By “inward persuasion of the mind,” Locke meant our conscience before God. He thus laid the intellectual foundation for religious freedom as a natural, unalienable right—a right involving a profound obligation to the Creator. Government’s role, he said, was to guard this right by keeping out of the affairs of the church. Following Locke, the Founders called religious liberty “the first freedom” of American democracy because they understood that the protection of religious conscience helped secure the other freedoms in our Bill of Rights.

What does this natural, unalienable, constitutional right have to do with the need—or merely the desire—for cheap contraceptives? Absolutely nothing.

A government program to provide contraception—to any woman for any reason—represents a social aspiration. There is no underlying “human right” involved, no Divine endowment essential to human dignity. But as aspirations become more and more confused with fundamental rights, government becomes larger and more intrusive—and more likely to trample those rights underfoot. The mental confusion between rights and aspirations did not begin in the Age of Obama, but it has hit a high-water mark.

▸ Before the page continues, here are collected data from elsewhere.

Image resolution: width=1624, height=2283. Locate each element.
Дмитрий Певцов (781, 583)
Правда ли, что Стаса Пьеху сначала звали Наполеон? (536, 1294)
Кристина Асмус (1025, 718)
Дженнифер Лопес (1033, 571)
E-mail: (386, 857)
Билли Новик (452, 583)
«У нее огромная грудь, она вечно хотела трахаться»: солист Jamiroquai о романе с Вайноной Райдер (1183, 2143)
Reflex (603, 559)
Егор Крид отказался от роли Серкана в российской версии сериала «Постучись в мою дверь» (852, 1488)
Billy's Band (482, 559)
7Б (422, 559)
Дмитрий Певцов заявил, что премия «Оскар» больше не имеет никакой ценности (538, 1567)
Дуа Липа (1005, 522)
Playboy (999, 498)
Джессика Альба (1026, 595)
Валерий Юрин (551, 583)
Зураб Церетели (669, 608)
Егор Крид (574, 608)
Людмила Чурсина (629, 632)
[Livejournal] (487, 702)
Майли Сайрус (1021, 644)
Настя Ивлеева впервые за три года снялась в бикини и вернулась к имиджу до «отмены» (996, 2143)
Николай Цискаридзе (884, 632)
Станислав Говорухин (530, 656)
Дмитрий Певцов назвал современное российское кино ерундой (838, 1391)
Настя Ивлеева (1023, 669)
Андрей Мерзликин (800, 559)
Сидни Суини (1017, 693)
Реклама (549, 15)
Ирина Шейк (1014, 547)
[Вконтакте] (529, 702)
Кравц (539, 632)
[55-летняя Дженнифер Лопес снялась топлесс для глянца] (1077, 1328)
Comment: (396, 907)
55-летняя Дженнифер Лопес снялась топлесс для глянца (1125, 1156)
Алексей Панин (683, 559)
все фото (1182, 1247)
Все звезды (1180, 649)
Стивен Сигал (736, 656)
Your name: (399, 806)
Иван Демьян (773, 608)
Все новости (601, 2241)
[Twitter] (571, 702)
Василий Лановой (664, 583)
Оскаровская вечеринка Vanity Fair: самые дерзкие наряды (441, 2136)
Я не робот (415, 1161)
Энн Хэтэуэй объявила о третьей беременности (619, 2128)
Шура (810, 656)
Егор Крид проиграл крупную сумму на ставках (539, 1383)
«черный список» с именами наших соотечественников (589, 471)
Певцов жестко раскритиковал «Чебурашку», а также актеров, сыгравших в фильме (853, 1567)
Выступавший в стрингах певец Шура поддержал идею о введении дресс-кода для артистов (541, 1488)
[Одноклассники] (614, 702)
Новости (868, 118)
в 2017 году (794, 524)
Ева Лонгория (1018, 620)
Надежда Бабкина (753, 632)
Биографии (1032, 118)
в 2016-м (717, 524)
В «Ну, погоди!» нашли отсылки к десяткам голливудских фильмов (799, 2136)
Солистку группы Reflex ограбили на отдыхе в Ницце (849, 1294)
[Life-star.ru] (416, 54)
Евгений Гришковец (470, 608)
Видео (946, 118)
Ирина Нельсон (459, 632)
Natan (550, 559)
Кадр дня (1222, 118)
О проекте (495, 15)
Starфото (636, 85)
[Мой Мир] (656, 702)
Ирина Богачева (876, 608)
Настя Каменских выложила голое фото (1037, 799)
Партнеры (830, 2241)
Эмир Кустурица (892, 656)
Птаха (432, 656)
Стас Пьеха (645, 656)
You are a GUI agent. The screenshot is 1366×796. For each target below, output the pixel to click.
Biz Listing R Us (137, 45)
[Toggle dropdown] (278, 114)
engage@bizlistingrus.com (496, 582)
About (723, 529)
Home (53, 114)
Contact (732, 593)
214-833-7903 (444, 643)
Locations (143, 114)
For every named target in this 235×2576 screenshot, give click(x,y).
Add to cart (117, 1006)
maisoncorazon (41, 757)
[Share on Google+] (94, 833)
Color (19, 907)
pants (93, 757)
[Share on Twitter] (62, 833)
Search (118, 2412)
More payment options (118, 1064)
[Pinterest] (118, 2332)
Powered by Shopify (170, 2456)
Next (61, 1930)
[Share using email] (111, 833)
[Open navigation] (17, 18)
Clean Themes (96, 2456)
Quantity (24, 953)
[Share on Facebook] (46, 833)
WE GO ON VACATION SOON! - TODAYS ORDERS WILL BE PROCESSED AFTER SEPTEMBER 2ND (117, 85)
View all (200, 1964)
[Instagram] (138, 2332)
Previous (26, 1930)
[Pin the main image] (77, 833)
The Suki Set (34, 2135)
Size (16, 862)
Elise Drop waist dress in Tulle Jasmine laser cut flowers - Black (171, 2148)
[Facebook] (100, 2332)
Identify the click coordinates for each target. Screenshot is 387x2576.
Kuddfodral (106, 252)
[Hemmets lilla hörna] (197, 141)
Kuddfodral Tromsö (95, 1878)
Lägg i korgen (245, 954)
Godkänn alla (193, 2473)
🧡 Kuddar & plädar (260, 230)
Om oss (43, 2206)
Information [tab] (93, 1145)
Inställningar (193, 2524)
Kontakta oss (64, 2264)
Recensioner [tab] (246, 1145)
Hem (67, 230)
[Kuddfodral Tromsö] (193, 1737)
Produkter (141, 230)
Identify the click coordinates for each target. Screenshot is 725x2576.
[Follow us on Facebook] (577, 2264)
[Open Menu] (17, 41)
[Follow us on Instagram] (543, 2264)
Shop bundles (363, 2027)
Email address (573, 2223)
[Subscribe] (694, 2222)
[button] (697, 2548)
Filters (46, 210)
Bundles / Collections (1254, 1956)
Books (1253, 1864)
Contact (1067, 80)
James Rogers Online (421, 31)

We are approaching the kind of crisis moment of which Thomas Paine spoke. By exposing the motives and prejudices of antagonists, such moments become “touchstones of sincerity and hypocrisy.” In this case, hypocrisy and intellectual rot are walking hand in hand. It is a marriage made in hell.

How to keep this fearsome alliance from devouring our political life here on earth is one of our great cultural challenges.

Joseph Loconte is an associate professor of history at The King’s College in New York City and a senior fellow at The Trinity Forum. He is the author of the forthcoming book The Searchers: A Quest for Faith in the Valley of Doubt.